TBK"nın 127. maddesinde, zamanaşımı sürelerinin kesin olduğu ve sözleşme ile değiştirilemeyeceğini emredici bir şekilde hükme bağlanmıştır. Türk Borçlar Kanunu"nda hangi hakların zamanaşımına tâbi olduğu konusunda bir hüküm yoktur. Ancak, TBK"nın 146. maddesinde “Bu kanunda aksine bir hüküm bulunmadıkça her alacak on yıllık zamanaşımına tabi” olduğu belirtilmiştir. Bu maddedeki “Her alacak” kavramını “Bütün alacaklar”,“Bu kanundaki” tabirini ise“Kanunlarımızdaki” biçiminde anlamak gerekir.
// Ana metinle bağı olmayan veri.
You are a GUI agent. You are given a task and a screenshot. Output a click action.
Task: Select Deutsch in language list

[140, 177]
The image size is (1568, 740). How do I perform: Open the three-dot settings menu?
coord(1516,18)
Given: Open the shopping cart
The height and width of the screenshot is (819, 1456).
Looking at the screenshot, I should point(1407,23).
Çünkü sadece Borçlar Kanunu"ndaki alacaklar değil; aile, miras ve eşya hukukundan doğan alacak hakları da zamanaşımına tâbidir. Dolayısıyla bütün alacaklar kural olarak zamanaşımına uğrar. Bu alacakların sözleşmeden, haksız fiilden veya sebepsiz zenginleşmeden doğması arasında fark yoktur.
TBK"nın 147/4. bendinde “Bir ortaklıkta, ortaklık sözleşmesinden doğan ve ortakların birbirleri veya kendileri ile ortaklık arasındaki; bir ortaklığın müdürleri, temsilcileri, denetçileri ile ortaklık veya ortaklar arasındaki alacakların…” beş yıllık zamanaşımına tabi olduğu belirtilmiştir.
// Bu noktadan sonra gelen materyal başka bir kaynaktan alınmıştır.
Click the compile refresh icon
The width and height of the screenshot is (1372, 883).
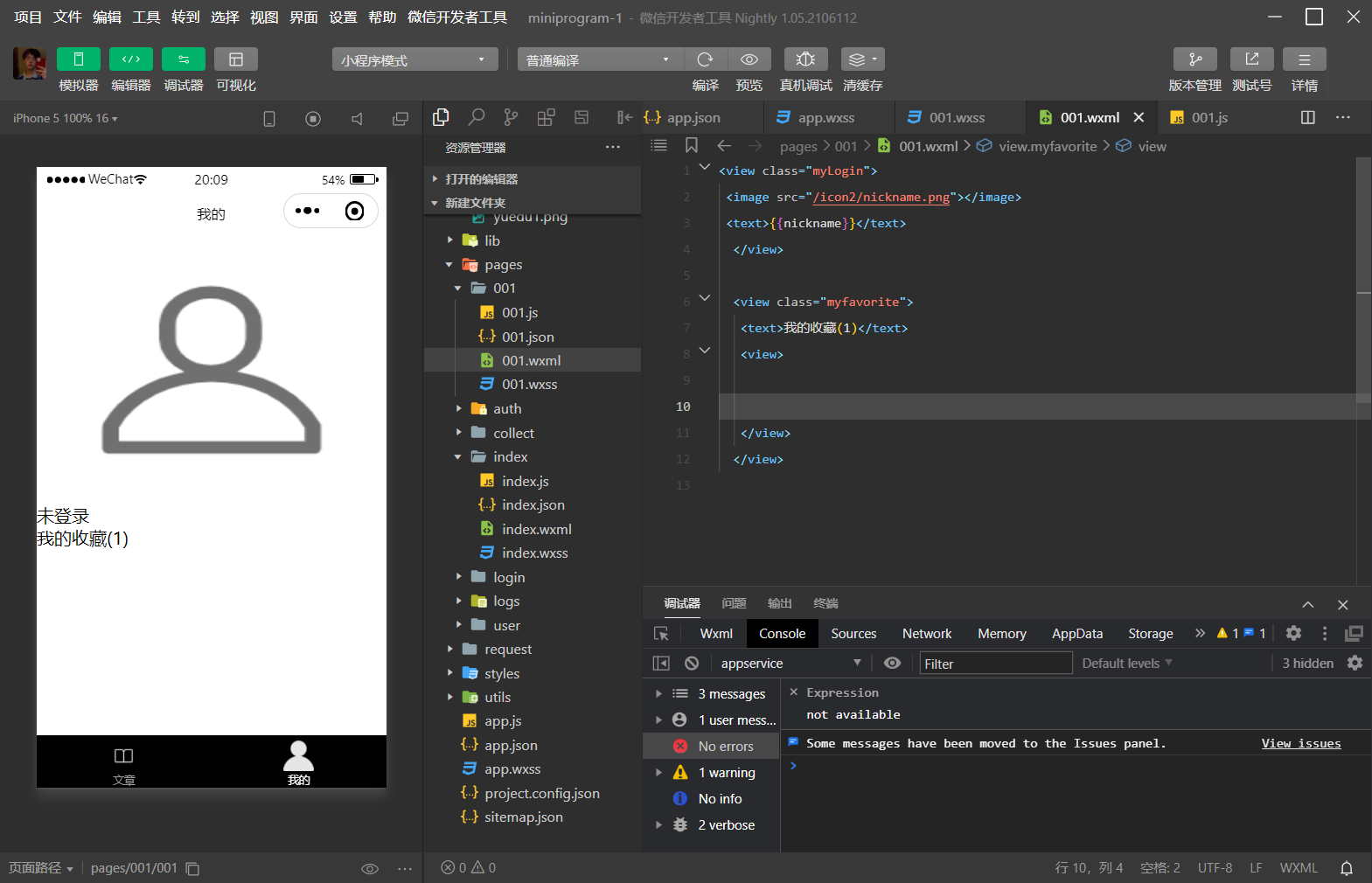coord(705,59)
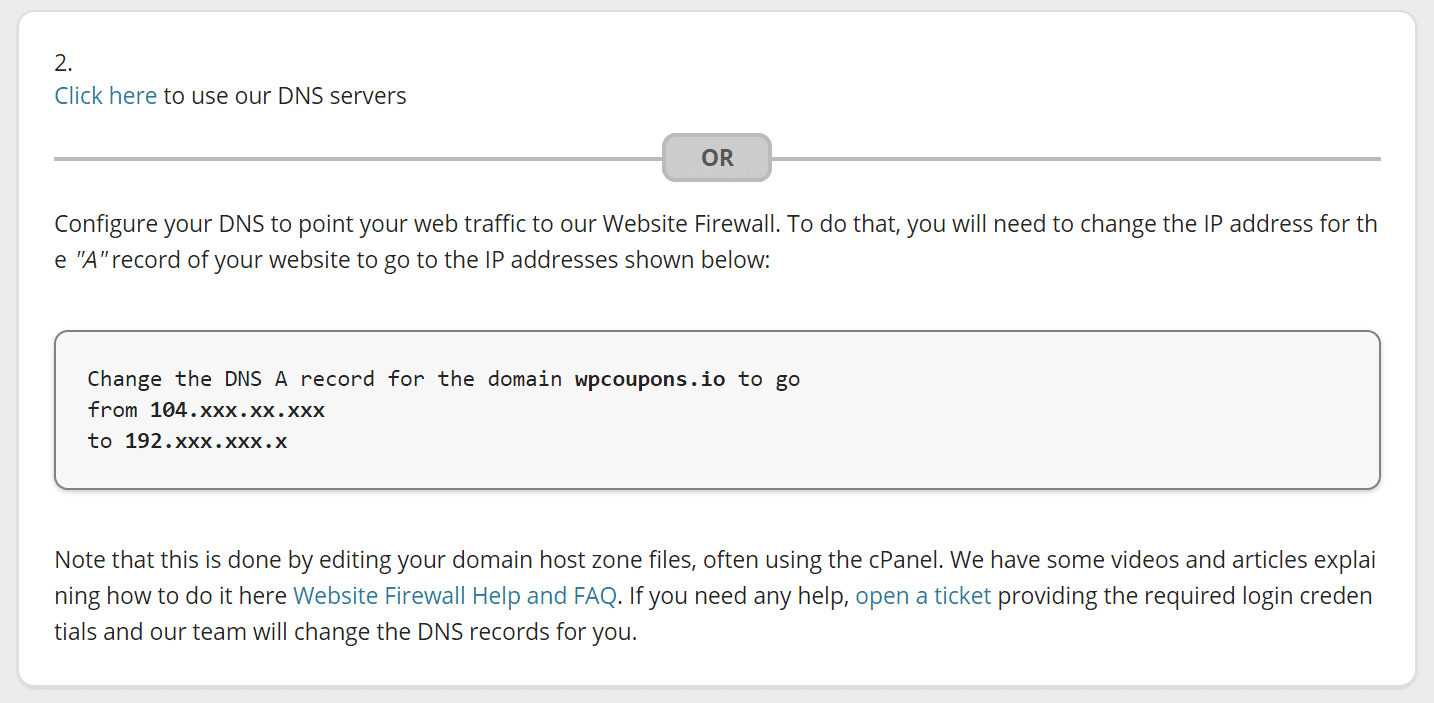This screenshot has height=703, width=1434.
Task: Click the italic "A" record text
Action: click(x=92, y=260)
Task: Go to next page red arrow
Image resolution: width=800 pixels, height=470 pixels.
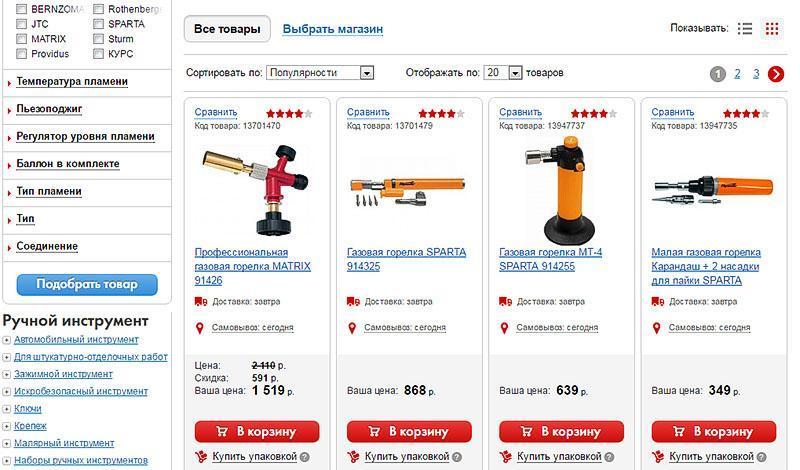Action: click(776, 74)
Zamanaşımı, alacağın muaccel olmasıyla işlemeye başlar. Alacağın muaccel olmasının bir bildirime bağlı olduğu hâllerde, zamanaşımı bu bildirimin yapılabileceği günden işlemeye başlar.(TBK"nın.m.149) Bu maddeden de anlaşılacağı gibi, zamanaşımının başlaması için alacağın muaccel olması yeterli olup, ayrıca borçlunun temerrüde düşürülmesine gerek yoktur. Hatta alacaklının ya da borçlunun borca vakıf olması dahi aranmaz. Öte yandan asıl alacak zamanaşımına uğradığında faiz ve diğer fer"i alacaklar da zamanaşımına uğrar.(TBK"nın m.131)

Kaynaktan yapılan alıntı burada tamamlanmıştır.